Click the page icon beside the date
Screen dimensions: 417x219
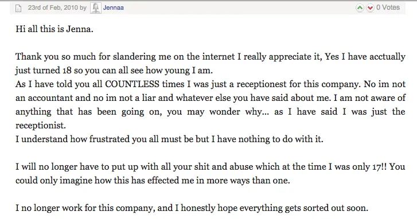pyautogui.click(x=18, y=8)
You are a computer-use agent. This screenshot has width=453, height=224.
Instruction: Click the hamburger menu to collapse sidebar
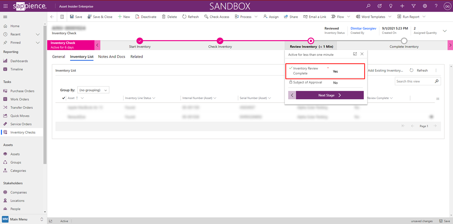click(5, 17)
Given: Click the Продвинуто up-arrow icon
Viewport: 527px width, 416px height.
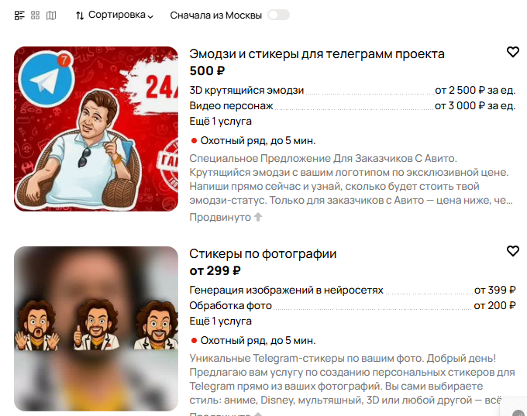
---
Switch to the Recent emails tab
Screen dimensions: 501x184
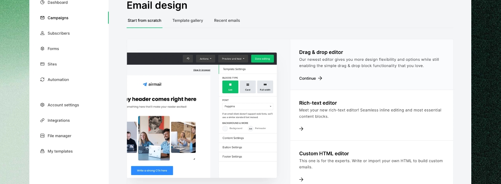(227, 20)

■ **Exercise**: Repeat only the stretch of data above that runs from the line with "Click the page icon beside the date" to the line with "Viewport: 527px width, 416px height.". Keep both end lines; exclude pictures.

■ **Solution below**:
Click the page icon beside the date
Screen dimensions: 417x219
pyautogui.click(x=18, y=8)
You are a computer-use agent. This screenshot has width=453, height=224.
Instruction: Click the hamburger menu to collapse sidebar
click(5, 17)
Given: Click the Продвинуто up-arrow icon
Viewport: 527px width, 416px height.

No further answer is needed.